Using Tensor `Encoding` attribute

Hi folks, i was looking at potentially storing some information in the Encoding field of tensor types. I would then like to use this information to build the memory space attribute on the memref types that get allocated from this during bufferization.

I built up a very basic prototype of this and hit a few issues. I’d like ask about this and also see if this may have been thought of before and rejected due non-viability, as i’m sure there are a mess of corner cases i haven’t considered yet.

First issue i hit is that the Tensor Dialect drops the Encoding field on InsertSliceOp, ExtractSliceOp, and a few other ops. This seems straightforward to fix and if this is indeed a bug/oversight i can push a commit for this right away.

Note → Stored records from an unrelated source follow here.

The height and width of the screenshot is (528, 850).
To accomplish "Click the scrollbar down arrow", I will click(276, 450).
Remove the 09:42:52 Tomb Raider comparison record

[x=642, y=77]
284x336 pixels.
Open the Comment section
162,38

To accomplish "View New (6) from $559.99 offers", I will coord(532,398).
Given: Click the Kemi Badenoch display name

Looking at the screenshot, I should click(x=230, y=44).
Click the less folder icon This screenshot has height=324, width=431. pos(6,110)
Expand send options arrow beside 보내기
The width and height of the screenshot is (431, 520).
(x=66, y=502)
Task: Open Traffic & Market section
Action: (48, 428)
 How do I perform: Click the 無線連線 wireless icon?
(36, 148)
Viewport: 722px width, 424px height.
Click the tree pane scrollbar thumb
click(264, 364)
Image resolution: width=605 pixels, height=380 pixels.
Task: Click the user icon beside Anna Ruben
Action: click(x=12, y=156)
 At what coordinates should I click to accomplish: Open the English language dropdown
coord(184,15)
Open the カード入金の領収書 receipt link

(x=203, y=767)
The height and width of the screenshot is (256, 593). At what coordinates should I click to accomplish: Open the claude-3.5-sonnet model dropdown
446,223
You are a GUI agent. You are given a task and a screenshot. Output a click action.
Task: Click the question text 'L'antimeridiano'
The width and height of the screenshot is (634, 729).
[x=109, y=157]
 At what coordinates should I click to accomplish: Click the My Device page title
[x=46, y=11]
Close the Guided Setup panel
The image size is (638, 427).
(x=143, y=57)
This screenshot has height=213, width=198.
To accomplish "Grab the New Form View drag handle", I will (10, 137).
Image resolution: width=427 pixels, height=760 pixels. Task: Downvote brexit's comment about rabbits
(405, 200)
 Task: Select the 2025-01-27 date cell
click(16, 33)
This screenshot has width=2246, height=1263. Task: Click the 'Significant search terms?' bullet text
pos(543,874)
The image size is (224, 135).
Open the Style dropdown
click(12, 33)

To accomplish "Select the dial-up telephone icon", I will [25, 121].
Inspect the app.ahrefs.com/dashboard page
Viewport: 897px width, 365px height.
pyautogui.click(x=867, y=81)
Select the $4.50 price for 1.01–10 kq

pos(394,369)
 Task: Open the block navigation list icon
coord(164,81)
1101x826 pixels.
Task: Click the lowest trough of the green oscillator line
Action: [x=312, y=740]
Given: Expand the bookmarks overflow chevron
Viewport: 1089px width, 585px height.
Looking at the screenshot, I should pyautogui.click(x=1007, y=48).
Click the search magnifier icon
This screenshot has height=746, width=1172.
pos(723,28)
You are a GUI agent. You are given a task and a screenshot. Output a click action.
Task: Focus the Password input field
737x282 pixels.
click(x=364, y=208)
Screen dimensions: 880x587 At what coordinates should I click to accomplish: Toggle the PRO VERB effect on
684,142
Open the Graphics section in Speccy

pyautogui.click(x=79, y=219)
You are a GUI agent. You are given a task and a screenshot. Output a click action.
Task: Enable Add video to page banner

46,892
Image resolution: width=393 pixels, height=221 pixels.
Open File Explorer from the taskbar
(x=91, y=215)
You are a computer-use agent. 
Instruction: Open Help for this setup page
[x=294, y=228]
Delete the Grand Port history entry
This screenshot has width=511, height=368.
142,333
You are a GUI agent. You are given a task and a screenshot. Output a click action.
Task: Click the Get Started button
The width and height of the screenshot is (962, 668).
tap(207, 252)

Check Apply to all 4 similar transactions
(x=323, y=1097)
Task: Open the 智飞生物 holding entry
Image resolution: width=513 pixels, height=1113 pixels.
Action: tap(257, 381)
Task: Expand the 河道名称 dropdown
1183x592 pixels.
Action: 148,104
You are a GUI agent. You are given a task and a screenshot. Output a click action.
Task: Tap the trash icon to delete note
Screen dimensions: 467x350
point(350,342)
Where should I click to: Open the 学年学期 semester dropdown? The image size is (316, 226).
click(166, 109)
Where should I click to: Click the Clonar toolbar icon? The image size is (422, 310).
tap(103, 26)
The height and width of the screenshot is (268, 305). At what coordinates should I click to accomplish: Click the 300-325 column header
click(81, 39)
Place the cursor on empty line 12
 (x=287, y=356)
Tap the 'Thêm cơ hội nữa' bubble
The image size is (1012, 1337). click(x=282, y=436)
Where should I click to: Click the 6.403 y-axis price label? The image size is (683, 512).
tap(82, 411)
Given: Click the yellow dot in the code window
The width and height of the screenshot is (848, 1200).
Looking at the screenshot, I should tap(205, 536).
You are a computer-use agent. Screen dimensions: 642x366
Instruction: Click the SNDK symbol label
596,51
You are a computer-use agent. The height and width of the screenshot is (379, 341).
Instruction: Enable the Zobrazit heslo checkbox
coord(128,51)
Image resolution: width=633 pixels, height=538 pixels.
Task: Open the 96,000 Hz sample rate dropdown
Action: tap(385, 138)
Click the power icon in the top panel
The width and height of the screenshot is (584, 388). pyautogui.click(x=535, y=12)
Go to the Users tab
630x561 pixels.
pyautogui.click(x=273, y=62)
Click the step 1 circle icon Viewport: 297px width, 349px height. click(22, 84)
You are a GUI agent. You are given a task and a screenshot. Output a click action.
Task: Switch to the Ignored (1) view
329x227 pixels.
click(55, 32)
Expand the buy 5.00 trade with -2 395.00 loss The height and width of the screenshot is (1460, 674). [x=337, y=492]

Second issue is that bufferization doesn’t have a way to use the Encoding field. I have some code that adds a callback on the bufferization options. The callback takes the current TensorType as input and returns an optional memoryspace. The default implementation just returns defaultMemorySpace, but i can use this as a hook to translate Tensor Encoding to MemRef MemorySpace. I’m also interested in pushing this up as a change to one-shot-bufferization if that is interesting to folks.

I’m interested to get feedback on this idea and the two issues i’ve identified.

Thanks in advance,

ian Bearman

Hello @manbearian

I think this is generally interesting and would allow better interop for thing like e.g. Triton which had to duplicate a lot of infra/ops, in part due to the issues you point out.

I don’t think any of those are fundamental. Encodings were introduced after insert/extract ops and bufferization, for the specific purpose of the sparse application domain but never connected outside of that work.

What you propose would be a welcome extension. We shouldn’t just drop semantic information on the floor…

This is great to hear. I’m going to drive through the prototyping locally. If it pans out for how i want to use it (which i believe it will), i’ll push the changes upstream to public MLIR. Should be a week or so depending on distractions.